# Vision Fine-tuning
Fine-tuning vision models enables model to excel at certain tasks normal LLMs won't be as good as such as object/movement detection. **You can also train** [**VLMs with RL**](https://unsloth.ai/docs/get-started/reinforcement-learning-rl-guide/vision-reinforcement-learning-vlm-rl)**.** We have many free notebooks for vision fine-tuning:
* [**Qwen3-VL**](https://unsloth.ai/docs/models/tutorials/qwen3-how-to-run-and-fine-tune/qwen3-vl-how-to-run-and-fine-tune) **(8B) Vision:** [**Notebook**](https://colab.research.google.com/github/unslothai/notebooks/blob/main/nb/Qwen3_VL_\(8B\)-Vision.ipynb)

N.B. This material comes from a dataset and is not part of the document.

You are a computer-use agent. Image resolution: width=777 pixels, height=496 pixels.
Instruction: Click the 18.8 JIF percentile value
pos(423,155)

* [**Ministral 3**](https://unsloth.ai/docs/models/tutorials/ministral-3): vision fine-tuning for general Q\&A: [Notebook](https://colab.research.google.com/github/unslothai/notebooks/blob/main/nb/Pixtral_\(12B\)-Vision.ipynb)\
One can concatenate general Q\&A datasets with more niche datasets to make the finetune not forget base model skills.
* **Gemma 3 (4B) Vision:** [Notebook](https://colab.research.google.com/github/unslothai/notebooks/blob/main/nb/Gemma3_\(4B\)-Vision.ipynb)
* **Llama 3.2 Vision** fine-tuning for radiography: [Notebook](https://colab.research.google.com/github/unslothai/notebooks/blob/main/nb/Llama3.2_\(11B\)-Vision.ipynb)\
How can we assist medical professionals in analyzing Xrays, CT Scans & ultrasounds faster.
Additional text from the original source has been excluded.